Most social media sites have a minimum age for users of 13, but it is rarely enforced. Last week, the regulator Ofcom warned that all the large platforms were failing to keep younger teenagers off their services, and said children were still being exposed to the same level of harmful content as they were before new online safety rules were introduced last year. In March, a landmark ruling in the US found that Meta and Google were liable for the harm caused to a young woman who became addicted to their products.

Around the world, governments are grappling with the regulation of new technologies. Australia has led the way with a ban on social media for under-16s. The UK home secretary, Shabana Mahmood, and the prime minister’s new adviser on women and girls, Harriet Harman, are among a growing number of senior Labour figures pushing for a similar measure in this country. Last month, the government announced that new restrictions on younger teenagers would be introduced, after the Lords voted four times in favour of a social media ban for under-16s.

The public is strongly in favour of further protections. A survey by the parenting website Mumsnet found that 95% of parents are concerned about the impact of social media on children’s wellbeing and 87% believe the risks of social media outweighs the benefits for young people. Mumsnet co-founder Justine Roberts says: “Tech companies should have to prove that their products are safe for children before children are allowed anywhere near them.”

All the police officers, doctors, parents and other experts interviewed for this article supported a ban on social media for under-16s.

Jukes warns that the government cannot afford to delay its introduction to see the long-term impact of the damage being caused to children and society. “In the 1950s, after the identification of the harms caused by tobacco smoking, it took decades before that was gripped, and it has devastated millions of lives.
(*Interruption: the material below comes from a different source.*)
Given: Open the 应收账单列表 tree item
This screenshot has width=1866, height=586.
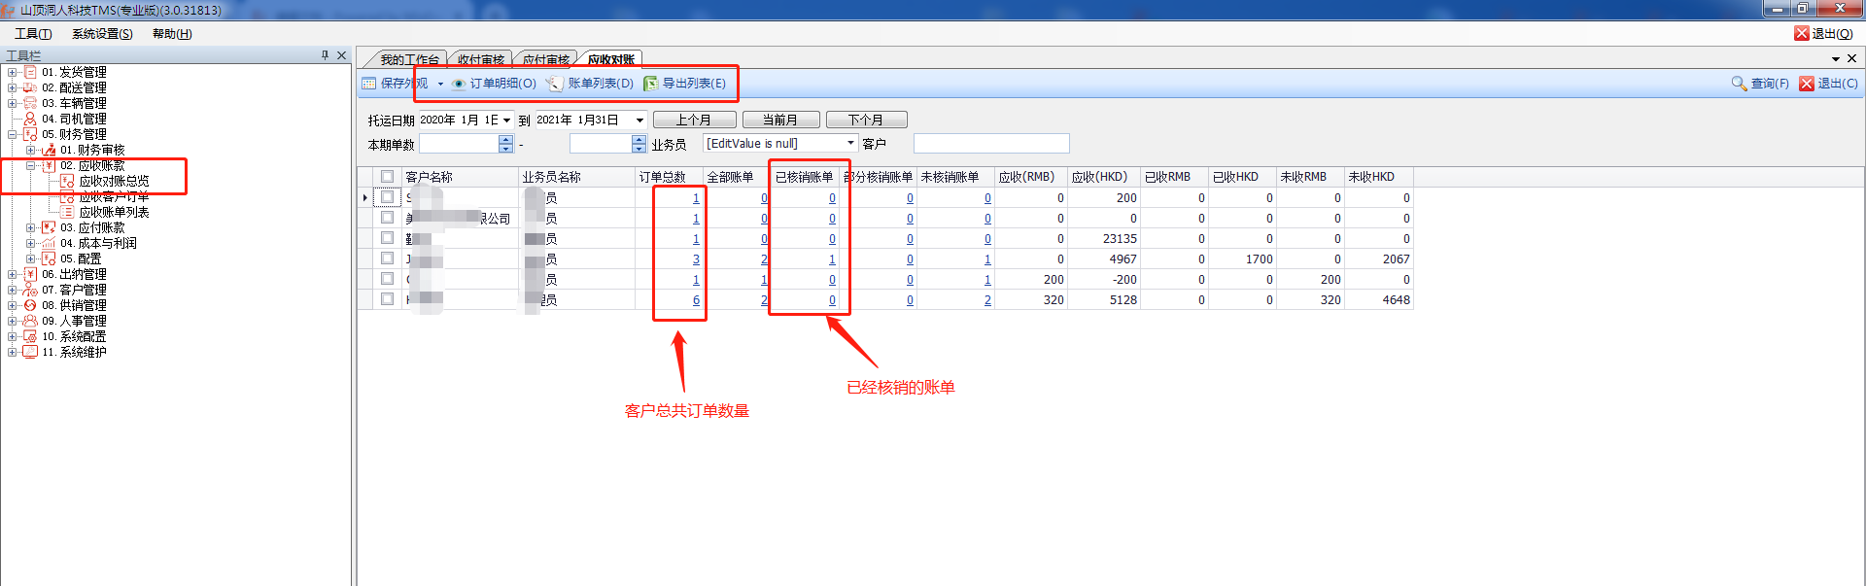Looking at the screenshot, I should (114, 212).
We know there is harm emerging [from social media]. I don’t think we’ve got time, given the universal exposure of the children in our communities, to wait.

“You can’t walk into a shop and buy whatever you like, regardless of your age. You can’t buy cigarettes and alcohol, because they harm you. You can’t walk into a cinema and just view any film content. If we think it’s right to limit the harm done to young people offline, then surely the same must be true online.”